Prokrastination als ernsthaftes Problem

So amüsant es manchmal scheinen mag, sich mit anderen Studierenden über das Aufschieben auszutauschen und gleichzeitig verzweifelt zu versuchen, sich selbst zu bestätigen – das Prokrastinieren kann negative Begleiterscheinungen mit sich bringen. Ergebnisse der Studie an der JGU zeigen, dass Menschen, die Tätigkeiten häufig aufschieben, vermehrt von Arbeitslosigkeit betroffen sind und damit über ein geringeres Einkommen verfügen. 

Des Weiteren entwickeln sich bei vielen Menschen langanhaltende Folgen wie Stress, Depressionen, Angst, Einsamkeit und Erschöpfung.

Lässt das erleichterte Gefühl während der stimmungserhellenden Phase nach, kommen häufig das schlechte Gewissen, Bedauern oder Schuldgefühle auf einen zu. Dies stellt Menschen vor eine emotionale und motivationale Herausforderung, die für den Anlauf zur Handlungsausführung meist nicht förderlich ist.

Was kann man gegen Prokrastination tun?

Neben Anlaufstellen wie der psychotherapeutischen Beratungsstelle (PBS) gibt es auch Trainingsprogramme, die meist auf Studierende zugeschnitten sind. Am effektivsten sollen die kognitive Verhaltenstherapie sowie Trainings für das Selbstmanagement sein. Trainings beinhalten zum Beispiel das realistische Planen, das Einhalten von Arbeitszeiten und das Belohnen für erledigte Aufgaben. 

Außerdem gibt es Trainings, die an der Veränderung von dysfunktionalen Gedanken ansetzen. Das heißt, dass beispielsweise an selbstwertschädigenden Gedanken und den individuellen Ressourcen gearbeitet wird. 

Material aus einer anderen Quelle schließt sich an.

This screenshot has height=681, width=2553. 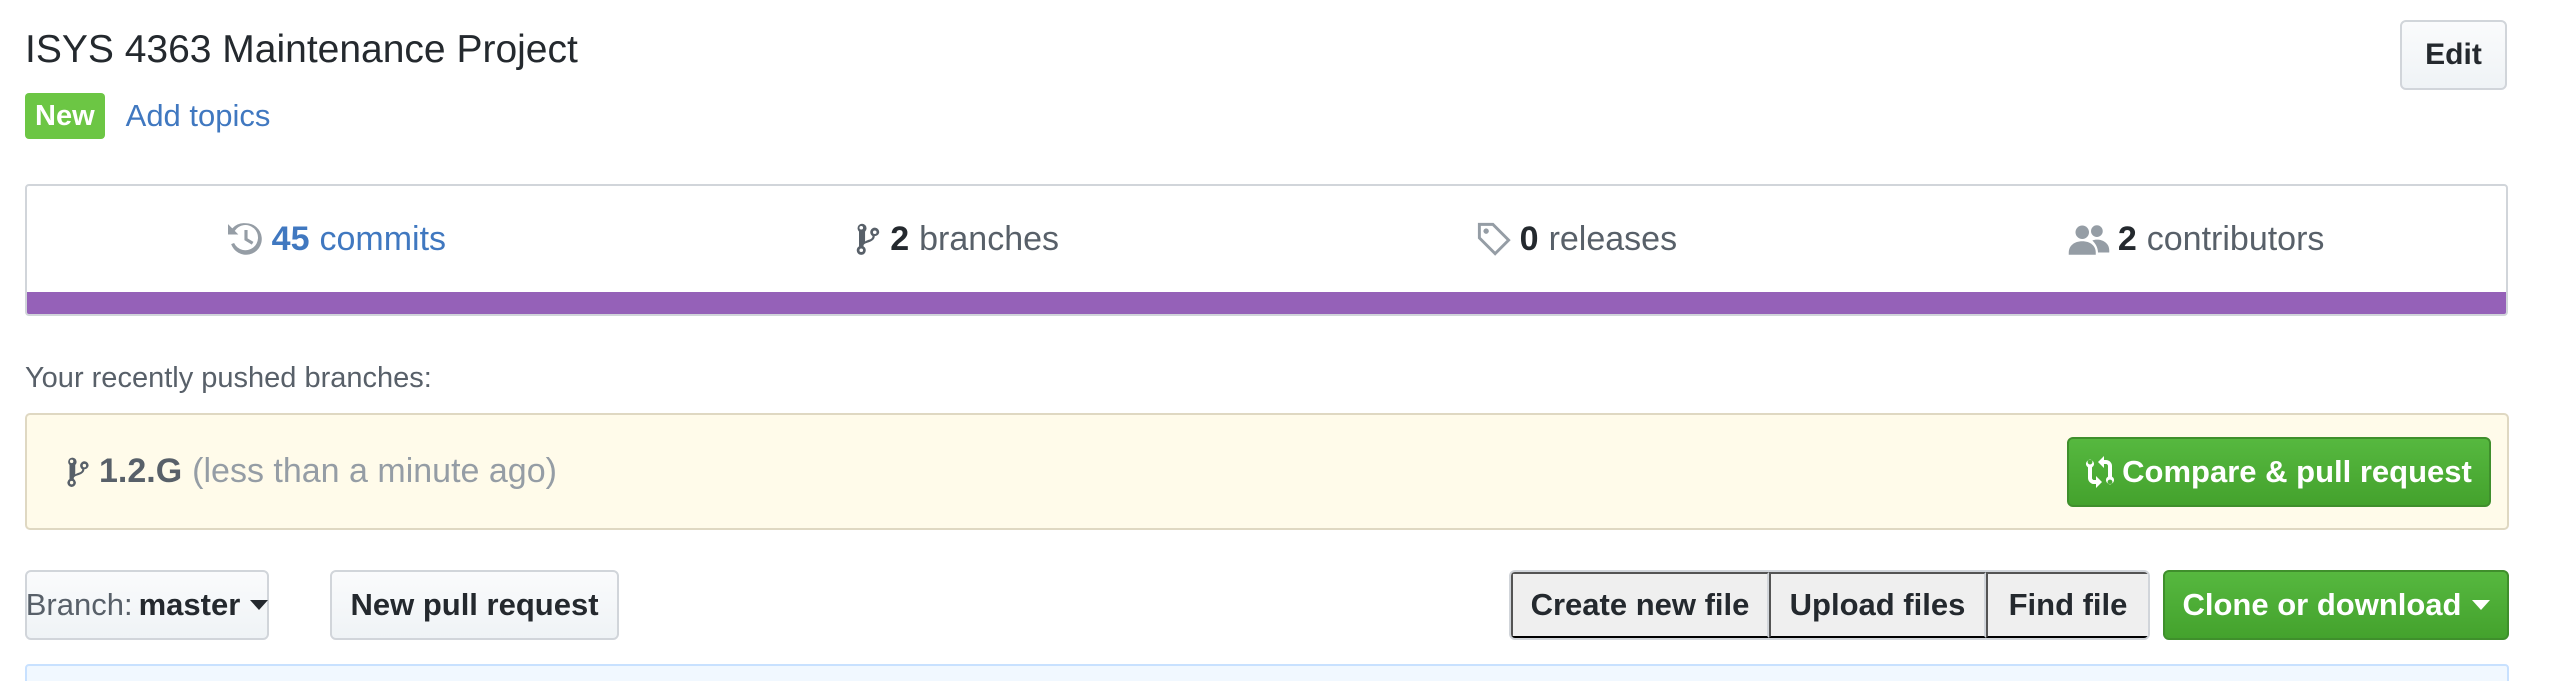 What do you see at coordinates (900, 238) in the screenshot?
I see `branches-count: 2` at bounding box center [900, 238].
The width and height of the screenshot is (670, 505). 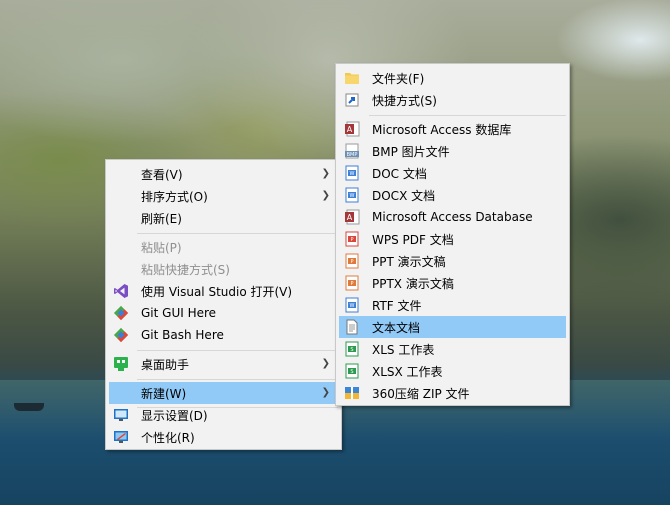 I want to click on new-doc-item: W DOC 文档, so click(x=452, y=173).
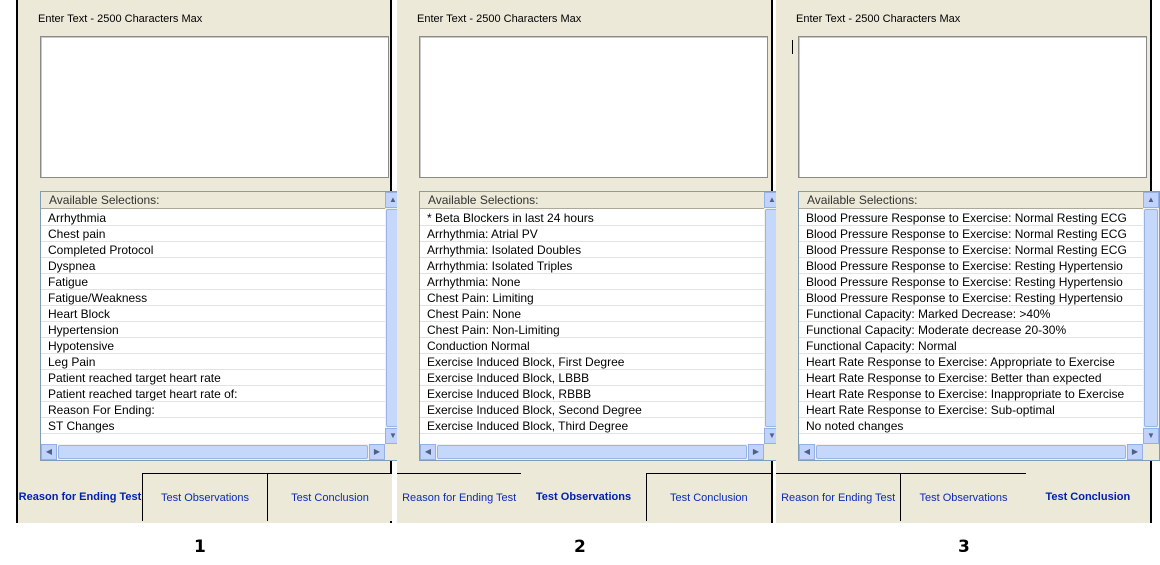 This screenshot has height=565, width=1160. I want to click on scroll-up-arrow-icon: ▲, so click(1151, 200).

Möchte man erst einmal selbst versuchen, an dem Problem zu arbeiten, hier einige Tipps: 

Tipp 1: Eine ganz einfache To-Do-Liste schreiben, nicht zu ausschweifend. Schreibt euch genau das auf, was noch erledigt werden muss - die Reihenfolge ist erstmal egal. Ihr habt direkt einen besseren Überblick und die Dinge, die lange im Kopf verweilt haben, sind raus. 

Tipp 2: Nach der Aufstellung der To-Do-Liste könnt ihr euch dann um die Priorisierung der To-Do’s kümmern. So verschafft ihr euch einen besseren Überblick.

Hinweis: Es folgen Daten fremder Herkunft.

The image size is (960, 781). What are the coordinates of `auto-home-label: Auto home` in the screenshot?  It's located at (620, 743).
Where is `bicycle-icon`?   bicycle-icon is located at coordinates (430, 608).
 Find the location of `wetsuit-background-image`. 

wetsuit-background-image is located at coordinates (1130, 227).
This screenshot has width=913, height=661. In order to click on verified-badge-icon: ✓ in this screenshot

Tipp 3: Es ist sinnvoll, sich Pausen zu setzen, nur sollten die nicht mehr Zeit in Anspruch nehmen als das, was ihr zu erledigen habt. Eine kurze Verschnaufpause an der frischen Luft zum Beispiel kann Wunder bewirken!

Tipp 4: In die Bibliothek oder einen anderen neutralen Ort gehen. Zuhause wird man häufiger abgelenkt und neigt dazu, anderen Dingen den Vorrang zu geben.

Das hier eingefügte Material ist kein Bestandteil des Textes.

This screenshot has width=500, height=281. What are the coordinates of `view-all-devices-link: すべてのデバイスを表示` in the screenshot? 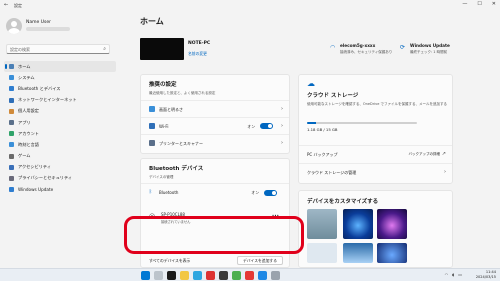 It's located at (170, 261).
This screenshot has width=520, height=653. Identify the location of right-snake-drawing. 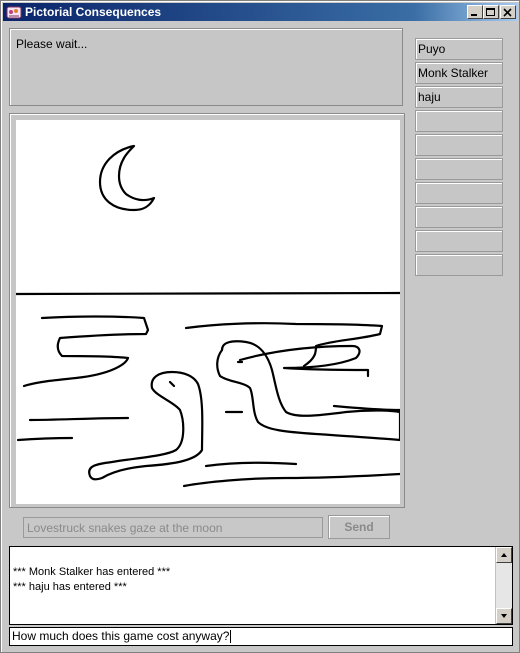
(308, 391).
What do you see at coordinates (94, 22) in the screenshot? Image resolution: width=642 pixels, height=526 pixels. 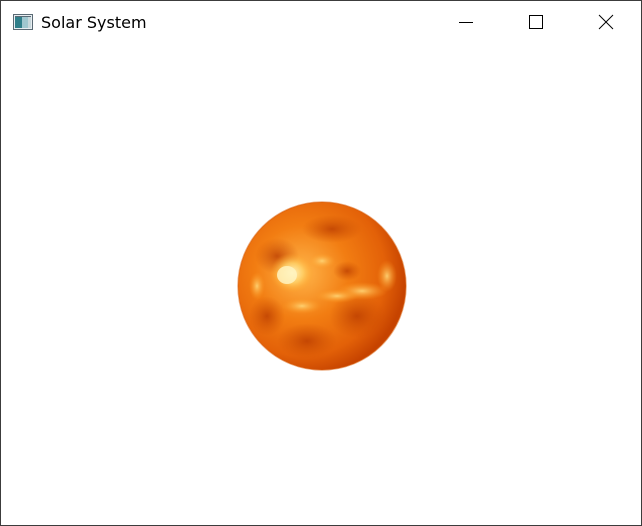 I see `window-title: Solar System` at bounding box center [94, 22].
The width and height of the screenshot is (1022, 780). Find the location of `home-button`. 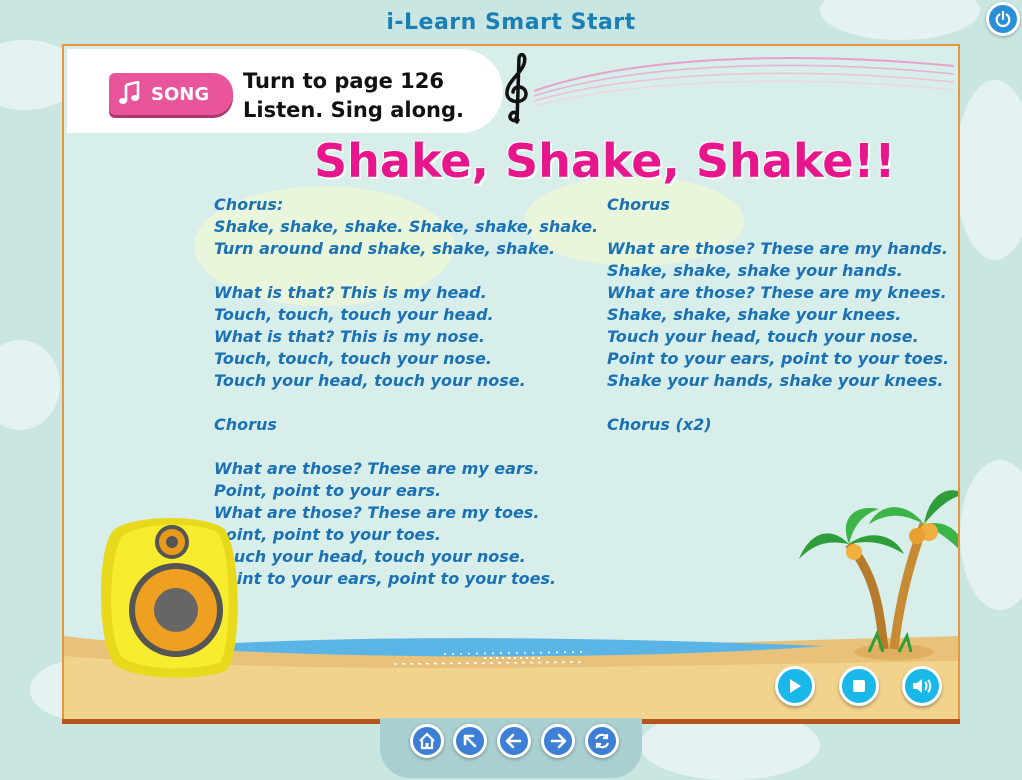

Tipp 5: Handy weg in den Lern- und Schreibphasen! Mal kurz auf Instagram, mal kurz auf WhatsApp und schon ist wieder eine Stunde vergangen. Je nach Inhalt wird die Konzentrationsfähigkeit ebenfalls geringer. Ihr tut euch einen Gefallen, wenn ihr das Handy – wenn auch nur für kurze Etappen, zum Beispiel immer wieder für eine Stunde – weglegt. 

Prokrastination ist ein Thema, von dem wahrscheinlich jeder schon gehört oder es selbst erlebt hat. Es ist normal, Dinge zu priorisieren und dadurch Anderes aufzuschieben – schließlich sind wir alle nur Menschen. Doch gibt es da wesentliche Unterschiede. Werden plötzlich unnötige Kleinigkeiten wichtiger als das, was wirklich dringend erledigt werden muss, sollten schon die ersten Alarmglocken klingeln. Denn verfällt man hier in ein Muster, können die Folgen unangenehmer sein als das, was aufgeschoben wurde.